Myokines are small proteins or peptides released by skeletal muscle cells in response to muscular contractions. These molecules act as signaling messengers, enabling muscles to communicate with various other organs throughout the body. This highlights skeletal muscle as an active endocrine organ, influencing systemic health through a sophisticated communication network.
The Release of Myokines Through Exercise
Physical activity is the primary stimulus for myokine production and release. When muscle fibers contract during exercise, they secrete these signaling molecules. Both aerobic activities, such as running or cycling, and resistance training, like weightlifting, effectively trigger this release. The specific types and quantities of myokines released can vary depending on the intensity, duration, and type of muscle contraction involved.
A single session of exercise leads to an immediate increase in myokine levels, which typically return to baseline within a few hours to a day.
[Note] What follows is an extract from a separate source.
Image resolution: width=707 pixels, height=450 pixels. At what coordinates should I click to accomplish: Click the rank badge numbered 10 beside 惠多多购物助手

This transient increase demonstrates the direct link between muscular engagement and myokine secretion.
Myokines and Organ Communication
Once released from muscle cells, myokines enter the bloodstream and travel throughout the body as systemic signaling molecules. They act as messengers, allowing muscles to communicate with distant organs. This extensive communication network involves various target organs, including the liver, adipose (fat) tissue, pancreas, bones, brain, heart, gut, vascular bed, and skin.
The presence of receptors for myokines on cells across these diverse organs underscores their role in orchestrating whole-body responses to physical activity. This muscle-organ crosstalk is a fundamental mechanism by which exercise imparts its beneficial effects on overall health.
Metabolic and Anti-inflammatory Functions
Myokines play a significant role in regulating the body’s metabolism. They contribute to improved insulin sensitivity, helping cells more effectively take up glucose from the bloodstream and assisting in blood sugar regulation. Myokines also promote the breakdown of fats, a process known as lipolysis, and can induce the “browning” of white adipose tissue. This browning effect increases energy expenditure by turning energy-storing white fat cells into more metabolically active, heat-generating brown-like fat cells. Specific myokines like irisin and fibroblast growth factor 21 (FGF-21) are involved in these metabolic adaptations.
Beyond their metabolic roles, myokines exert anti-inflammatory effects. Exercise-induced myokines help counteract chronic low-grade inflammation, a state often associated with many long-term health conditions. Interleukin-6 (IL-6), released during muscle contraction, stimulates the production of anti-inflammatory cytokines and inhibits pro-inflammatory factors like tumor necrosis factor (TNF), contributing to a systemic anti-inflammatory environment in the body.
Impact on Brain and Bone Health
Myokines significantly influence brain health, with certain molecules capable of crossing the blood-brain barrier. Brain-Derived Neurotrophic Factor (BDNF) supports the growth and survival of neurons, enhances neuroplasticity, and is linked to improved mood and cognitive functions. Myokines like irisin and cathepsin B are released into circulation during exercise and can cross into the brain to promote BDNF expression, contributing to the observed cognitive benefits of physical activity.
Myokines also play a role in maintaining bone density and strength. They signal to various bone cells, influencing both bone formation and the reduction of bone resorption. Specific myokines, including irisin and IL-6, modulate bone metabolism. This signaling helps to preserve skeletal integrity, highlighting another way that muscle activity contributes to the health and resilience of other bodily systems.